In a notable clinical study conducted at the Department of Surgery Nagasaki University, Nagasaki, Japan, a 3DP liver model was used to facilitate preoperative visualization of anatomical structures, including the venous network, enabling tailored surgical plans that improved the safety and efficacy of the transplantation procedure. The 3DP liver model was fabricated by SLA using photopolymerizable resins, with CT imaging data providing detailed insights into the liver’s volume, graft size, and vascular architecture. This 3DP liver model was developed to optimize liver transplant surgery. The model predicted graft size, volume, and venous drainage, reducing operative time and blood loss. The model visualized anatomical structures in 3D, reducing operative time and complications [165]. SLA-based 3DP of customized liver models using crosslinked self-healing elastomers offers a short printing time through CT examination. These models support repetitive resection for optimal trace through a trial-and-error approach. The preliminary explorative clinical trial (NCT06006338) includes five participants for preoperative planning, demonstrating promising application value in clinical practice [163], as shown in Figure 12.
Lungs: The primary function of the lungs is gas exchange, with alveoli being crucial for this process. Three-dimensional bioprinting of alveoli-mimicking structures is challenging due to alveoli’s complexity, size scale (~200 μm), and air–blood barrier (0.62 μm). Two pioneer studies investigating 3DP alveoli-like structures have been conducted. Horvath et al. [166] printed a gelatinous protein mixture (Matrigel™) with endothelial and epithelial cells mixing with the protein precursor to be printed out in the final scaffold. Such a labor-intensive approach enables the thinner and more homogeneous cell layers to be achieved by conventional techniques, wherein cells are typically seeded in a labor-intensive process. In the conventional manual method, cells are deposited individually or in small groups, often leading to uneven distribution and variable layer thickness. Although the barrier (here “barrier” refers to the air–blood tissue barrier (also called the alveolar-capillary barrier), which is a critical interface in the lungs) was unsuitable for implantable engineered tissue translation, it provided the potential for in vitro toxicology and pharmaceutical assessments for basic lung studies.
Grigoryan et al. [167] used PEGDA, a photopolymerizable hydrogel, as the starting material for 3DP complex geometries. PEGDA was combined with food dye additives, which served as biocompatible yet potent photo absorbers for projection stereolithography, a method that enabled the creation of intricate vascular networks and structures. The study demonstrated the successful printing of monolithic transparent hydrogels, which included efficient intravascular 3D fluid mixers and functional bicuspid valves. These advances provided intravascular and multivesicular design freedoms, allowing for the fabrication of realistic distal lung models with integrated vascular and airway spaces. The printed structures were designed to mimic the fluid dynamics of biological systems, showcasing their potential for oxygenating human red blood cells during tidal ventilation and exploring the flow and distension of proximate airways (Figure 13).

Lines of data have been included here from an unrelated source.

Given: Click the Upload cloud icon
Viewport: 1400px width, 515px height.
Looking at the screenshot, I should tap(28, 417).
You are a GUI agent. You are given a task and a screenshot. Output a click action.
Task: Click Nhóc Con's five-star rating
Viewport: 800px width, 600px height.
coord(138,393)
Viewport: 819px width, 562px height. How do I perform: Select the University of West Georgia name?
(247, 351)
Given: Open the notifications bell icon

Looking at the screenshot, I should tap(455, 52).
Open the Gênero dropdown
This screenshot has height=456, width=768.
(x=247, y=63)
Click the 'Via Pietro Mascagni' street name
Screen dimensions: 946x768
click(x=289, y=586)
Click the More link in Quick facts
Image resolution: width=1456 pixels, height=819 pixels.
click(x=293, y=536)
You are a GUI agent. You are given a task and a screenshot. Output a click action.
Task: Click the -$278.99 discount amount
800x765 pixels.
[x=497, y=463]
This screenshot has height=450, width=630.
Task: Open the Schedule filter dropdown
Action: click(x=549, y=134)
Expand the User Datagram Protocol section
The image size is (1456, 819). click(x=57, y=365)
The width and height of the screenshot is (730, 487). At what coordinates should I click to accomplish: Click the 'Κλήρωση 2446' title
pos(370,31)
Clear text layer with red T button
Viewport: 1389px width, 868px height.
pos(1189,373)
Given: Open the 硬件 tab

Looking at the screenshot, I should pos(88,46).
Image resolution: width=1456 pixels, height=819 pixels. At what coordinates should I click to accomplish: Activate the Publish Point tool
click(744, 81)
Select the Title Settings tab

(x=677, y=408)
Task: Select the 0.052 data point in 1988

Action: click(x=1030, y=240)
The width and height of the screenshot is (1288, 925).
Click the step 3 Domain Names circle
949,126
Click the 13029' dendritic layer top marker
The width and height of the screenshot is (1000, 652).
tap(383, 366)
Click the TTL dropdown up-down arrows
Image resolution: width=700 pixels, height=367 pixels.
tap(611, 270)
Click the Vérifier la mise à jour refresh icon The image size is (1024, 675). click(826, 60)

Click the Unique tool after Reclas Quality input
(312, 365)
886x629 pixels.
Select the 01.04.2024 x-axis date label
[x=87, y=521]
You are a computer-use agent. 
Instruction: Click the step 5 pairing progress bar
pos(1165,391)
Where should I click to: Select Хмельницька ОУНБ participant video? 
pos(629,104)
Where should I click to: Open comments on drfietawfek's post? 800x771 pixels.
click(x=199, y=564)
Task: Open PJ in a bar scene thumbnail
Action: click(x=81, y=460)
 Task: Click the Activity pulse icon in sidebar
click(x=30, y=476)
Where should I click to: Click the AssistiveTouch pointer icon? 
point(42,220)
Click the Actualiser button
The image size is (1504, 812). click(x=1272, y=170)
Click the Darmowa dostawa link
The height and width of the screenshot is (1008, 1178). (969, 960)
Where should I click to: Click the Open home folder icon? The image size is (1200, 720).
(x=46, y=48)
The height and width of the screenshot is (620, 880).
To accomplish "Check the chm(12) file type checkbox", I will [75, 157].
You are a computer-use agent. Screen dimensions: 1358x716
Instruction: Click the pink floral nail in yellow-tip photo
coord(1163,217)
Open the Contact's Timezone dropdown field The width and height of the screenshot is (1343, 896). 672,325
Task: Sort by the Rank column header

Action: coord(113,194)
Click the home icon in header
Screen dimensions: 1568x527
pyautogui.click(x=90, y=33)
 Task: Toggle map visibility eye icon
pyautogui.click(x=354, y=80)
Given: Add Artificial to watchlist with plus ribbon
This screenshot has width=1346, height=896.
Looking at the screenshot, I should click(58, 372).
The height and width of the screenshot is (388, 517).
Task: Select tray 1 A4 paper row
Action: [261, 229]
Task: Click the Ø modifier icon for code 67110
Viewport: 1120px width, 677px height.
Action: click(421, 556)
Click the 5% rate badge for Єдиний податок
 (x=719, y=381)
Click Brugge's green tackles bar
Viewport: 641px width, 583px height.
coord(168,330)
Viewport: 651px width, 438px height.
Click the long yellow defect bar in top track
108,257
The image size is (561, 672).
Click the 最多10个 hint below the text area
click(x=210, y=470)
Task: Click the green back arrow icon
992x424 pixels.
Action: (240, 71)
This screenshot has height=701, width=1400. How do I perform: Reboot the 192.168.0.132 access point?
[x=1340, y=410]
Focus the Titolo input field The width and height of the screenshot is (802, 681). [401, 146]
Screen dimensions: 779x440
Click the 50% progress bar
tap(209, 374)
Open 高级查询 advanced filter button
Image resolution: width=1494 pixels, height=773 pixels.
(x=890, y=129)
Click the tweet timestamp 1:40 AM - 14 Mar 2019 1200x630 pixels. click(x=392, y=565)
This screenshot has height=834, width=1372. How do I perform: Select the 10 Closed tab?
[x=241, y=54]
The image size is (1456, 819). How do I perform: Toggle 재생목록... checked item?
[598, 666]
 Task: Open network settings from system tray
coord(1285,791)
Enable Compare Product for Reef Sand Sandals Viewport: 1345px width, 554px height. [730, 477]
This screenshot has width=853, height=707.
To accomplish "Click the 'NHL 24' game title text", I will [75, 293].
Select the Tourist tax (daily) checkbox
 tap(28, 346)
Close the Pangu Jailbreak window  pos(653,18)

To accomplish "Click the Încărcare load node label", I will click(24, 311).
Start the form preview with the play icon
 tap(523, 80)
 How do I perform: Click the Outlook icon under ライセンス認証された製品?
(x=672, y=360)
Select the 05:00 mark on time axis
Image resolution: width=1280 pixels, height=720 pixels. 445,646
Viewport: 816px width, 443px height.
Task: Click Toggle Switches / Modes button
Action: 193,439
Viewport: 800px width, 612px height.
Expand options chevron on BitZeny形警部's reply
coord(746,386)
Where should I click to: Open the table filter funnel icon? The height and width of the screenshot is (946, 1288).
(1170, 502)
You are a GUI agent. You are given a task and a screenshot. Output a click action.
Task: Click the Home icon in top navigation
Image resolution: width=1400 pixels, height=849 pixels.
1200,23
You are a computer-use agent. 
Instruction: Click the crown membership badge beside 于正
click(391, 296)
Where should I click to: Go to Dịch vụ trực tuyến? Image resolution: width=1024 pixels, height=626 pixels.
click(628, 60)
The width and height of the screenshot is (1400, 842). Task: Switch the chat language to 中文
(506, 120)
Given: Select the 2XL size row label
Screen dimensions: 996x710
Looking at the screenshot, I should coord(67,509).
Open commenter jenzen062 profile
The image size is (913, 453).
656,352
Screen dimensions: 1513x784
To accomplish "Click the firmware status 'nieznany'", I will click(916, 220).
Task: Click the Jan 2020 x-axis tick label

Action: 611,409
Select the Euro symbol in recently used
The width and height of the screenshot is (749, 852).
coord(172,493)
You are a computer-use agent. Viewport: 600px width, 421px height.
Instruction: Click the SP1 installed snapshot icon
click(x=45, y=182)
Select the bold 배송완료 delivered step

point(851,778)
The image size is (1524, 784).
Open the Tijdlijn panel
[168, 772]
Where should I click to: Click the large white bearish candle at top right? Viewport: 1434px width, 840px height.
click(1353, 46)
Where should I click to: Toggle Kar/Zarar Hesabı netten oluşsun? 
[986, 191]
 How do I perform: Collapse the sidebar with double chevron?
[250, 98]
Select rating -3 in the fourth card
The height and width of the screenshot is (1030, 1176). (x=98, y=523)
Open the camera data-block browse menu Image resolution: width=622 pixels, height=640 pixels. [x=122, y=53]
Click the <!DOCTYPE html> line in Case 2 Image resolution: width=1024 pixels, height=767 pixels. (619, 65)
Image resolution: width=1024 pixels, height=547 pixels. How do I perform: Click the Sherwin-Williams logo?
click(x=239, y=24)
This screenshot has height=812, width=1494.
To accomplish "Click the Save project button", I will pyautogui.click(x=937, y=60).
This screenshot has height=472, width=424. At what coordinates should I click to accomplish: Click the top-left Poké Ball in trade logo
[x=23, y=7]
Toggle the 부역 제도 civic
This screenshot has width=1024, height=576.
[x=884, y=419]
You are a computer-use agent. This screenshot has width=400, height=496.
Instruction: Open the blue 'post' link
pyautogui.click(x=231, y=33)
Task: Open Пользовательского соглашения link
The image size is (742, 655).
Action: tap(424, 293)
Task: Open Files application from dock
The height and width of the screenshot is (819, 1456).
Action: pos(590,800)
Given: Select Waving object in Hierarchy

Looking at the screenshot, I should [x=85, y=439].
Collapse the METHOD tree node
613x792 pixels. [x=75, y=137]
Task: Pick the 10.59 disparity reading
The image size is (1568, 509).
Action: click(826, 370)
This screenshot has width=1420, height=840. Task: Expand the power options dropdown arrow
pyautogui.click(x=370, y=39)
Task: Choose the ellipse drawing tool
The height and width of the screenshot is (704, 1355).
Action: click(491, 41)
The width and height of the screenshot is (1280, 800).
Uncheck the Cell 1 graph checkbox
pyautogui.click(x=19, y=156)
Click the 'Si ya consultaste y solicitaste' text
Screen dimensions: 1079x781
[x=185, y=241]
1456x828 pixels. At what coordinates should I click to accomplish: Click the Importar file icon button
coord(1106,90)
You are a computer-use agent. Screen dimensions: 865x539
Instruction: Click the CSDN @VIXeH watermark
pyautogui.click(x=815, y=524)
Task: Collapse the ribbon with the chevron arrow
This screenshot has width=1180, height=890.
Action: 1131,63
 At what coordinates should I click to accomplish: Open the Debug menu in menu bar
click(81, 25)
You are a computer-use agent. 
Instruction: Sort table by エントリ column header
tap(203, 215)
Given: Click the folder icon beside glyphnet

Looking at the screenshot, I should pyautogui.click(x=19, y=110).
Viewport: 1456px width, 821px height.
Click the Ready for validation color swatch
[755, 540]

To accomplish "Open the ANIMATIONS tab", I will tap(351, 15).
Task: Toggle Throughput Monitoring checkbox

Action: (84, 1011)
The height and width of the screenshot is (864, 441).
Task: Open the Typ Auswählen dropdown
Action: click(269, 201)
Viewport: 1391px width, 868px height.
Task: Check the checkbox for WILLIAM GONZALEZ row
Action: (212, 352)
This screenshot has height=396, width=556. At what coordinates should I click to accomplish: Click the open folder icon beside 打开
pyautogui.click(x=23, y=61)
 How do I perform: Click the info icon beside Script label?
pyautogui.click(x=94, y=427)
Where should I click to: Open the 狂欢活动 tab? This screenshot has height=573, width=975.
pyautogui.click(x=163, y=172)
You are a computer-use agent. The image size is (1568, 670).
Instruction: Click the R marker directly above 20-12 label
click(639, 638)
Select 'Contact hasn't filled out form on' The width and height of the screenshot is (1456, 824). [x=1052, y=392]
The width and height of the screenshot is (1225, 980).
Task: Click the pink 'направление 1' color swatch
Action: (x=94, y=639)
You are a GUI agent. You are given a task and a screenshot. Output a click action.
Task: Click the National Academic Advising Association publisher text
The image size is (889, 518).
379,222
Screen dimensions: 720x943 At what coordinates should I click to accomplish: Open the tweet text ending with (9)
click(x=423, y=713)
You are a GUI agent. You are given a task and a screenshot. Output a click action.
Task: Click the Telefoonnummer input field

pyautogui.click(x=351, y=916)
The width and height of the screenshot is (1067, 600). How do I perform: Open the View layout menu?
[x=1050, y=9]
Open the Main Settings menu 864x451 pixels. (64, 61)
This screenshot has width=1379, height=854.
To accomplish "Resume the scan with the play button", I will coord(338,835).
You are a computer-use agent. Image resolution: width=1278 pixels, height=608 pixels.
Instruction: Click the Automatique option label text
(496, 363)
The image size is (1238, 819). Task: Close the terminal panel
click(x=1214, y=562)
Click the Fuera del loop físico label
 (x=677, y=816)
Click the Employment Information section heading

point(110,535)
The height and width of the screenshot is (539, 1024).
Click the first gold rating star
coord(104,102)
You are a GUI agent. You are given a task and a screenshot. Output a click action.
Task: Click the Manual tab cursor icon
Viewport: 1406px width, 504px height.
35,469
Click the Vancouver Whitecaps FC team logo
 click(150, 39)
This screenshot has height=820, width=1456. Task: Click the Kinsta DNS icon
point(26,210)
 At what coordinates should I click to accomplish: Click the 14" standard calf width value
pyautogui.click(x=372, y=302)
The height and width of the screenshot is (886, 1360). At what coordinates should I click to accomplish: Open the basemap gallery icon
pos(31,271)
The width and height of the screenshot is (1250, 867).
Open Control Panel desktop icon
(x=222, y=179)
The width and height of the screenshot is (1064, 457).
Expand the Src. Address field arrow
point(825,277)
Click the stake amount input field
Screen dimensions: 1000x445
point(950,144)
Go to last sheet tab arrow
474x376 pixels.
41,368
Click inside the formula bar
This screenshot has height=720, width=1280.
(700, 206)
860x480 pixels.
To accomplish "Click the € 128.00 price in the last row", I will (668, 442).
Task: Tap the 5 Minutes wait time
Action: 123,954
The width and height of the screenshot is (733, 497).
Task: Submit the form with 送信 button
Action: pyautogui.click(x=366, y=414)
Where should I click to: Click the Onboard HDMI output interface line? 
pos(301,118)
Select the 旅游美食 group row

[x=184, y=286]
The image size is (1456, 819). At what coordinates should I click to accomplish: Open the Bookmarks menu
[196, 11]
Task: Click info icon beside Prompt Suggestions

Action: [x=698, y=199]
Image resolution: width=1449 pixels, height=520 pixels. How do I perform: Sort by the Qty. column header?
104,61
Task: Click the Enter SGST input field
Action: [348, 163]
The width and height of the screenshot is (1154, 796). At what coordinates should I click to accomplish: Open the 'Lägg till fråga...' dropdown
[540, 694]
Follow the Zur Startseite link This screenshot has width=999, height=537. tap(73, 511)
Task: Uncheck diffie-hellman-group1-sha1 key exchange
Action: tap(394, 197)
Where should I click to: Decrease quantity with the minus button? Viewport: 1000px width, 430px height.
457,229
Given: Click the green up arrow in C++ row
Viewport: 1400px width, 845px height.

8. Challenges and Future Prospectus

Three-dimensional bio-printed constructs for tissue engineering often face several challenges, including balancing mechanical strength with porosity and bioactivity, optimizing scaffold geometry to enhance cellular immune interaction and nutrient transport, and ensuring long-term biocompatibility while avoiding immune responses. Traditional synthetic polymers often lack the necessary biological cues to stimulate tissue regeneration, while natural biopolymers may suffer from inadequate mechanical properties, necessitating the development of advanced composites that can integrate ceramics or synthetic reinforcements. Additionally, achieving precise control over scaffold architecture through AM parameters remains complex, as variations in filament placement and printing techniques can significantly impact mechanical performance and biological outcomes. Future prospects lie in designing biomimetic scaffolds that replicate native tissue microenvironments, incorporating bioactive molecules like growth factors or RNA therapies to direct cell differentiation, and leveraging hybrid materials that combine the biocompatibility of natural polymers with the durability of synthetics. Advances in 3D printing technologies, such as multi-material printing and dynamic scaffold systems, could further enable personalized implants with spatially graded properties, while computational modeling may optimize pore structures for vascularization and load-bearing requirements. However, clinical translation demands rigorous validation of scaffold degradation kinetics, scalability, and regulatory compliance to ensure safety and efficacy in regenerative medicine applications.

9. Conclusions

Additive manufacturing has revolutionized tissue engineering by enabling the fabrication of highly complex, patient-specific scaffolds with improved biomimetic properties. The advancements in AM techniques have significantly enhanced scaffold design, promoting better cellular response and tissue regeneration. While AM requires high initial investment and specialized equipment, it offers long-term cost benefits through reduced material waste, streamlined production processes, and minimized labor costs. Furthermore, the ability to manufacture scaffolds on demand reduces storage and supply chain expenses, making AM a cost-effective approach over time. However, challenges such as scalability, mechanical stability, and regulatory approval must be addressed for widespread clinical translation. Future research should focus on improving material properties, hybrid fabrication strategies, and automated post-processing to enhance the feasibility of AM in tissue engineering and regenerative medicine.

Author Contributions

Conceptualization, C.C. and S.S.; methodology, N.R. and P.V.; software, S.S.; validation, P.U., C.C., S.S. and J.V.; formal analysis, B.G.P.; investigation, N.R. and P.V.; resources, J.V. and B.G.P.; data curation, N.R. and P.V.; writing—original draft preparation, N.R. and P.V.; writing—review and editing, P.U., C.C. and S.S.; visualization, J.V. and B.G.P.; supervision, B.G.P., J.V. and S.S.; project administration, C.C. and S.S. All authors have read and agreed to the published version of the manuscript.

Funding

This research received no external funding.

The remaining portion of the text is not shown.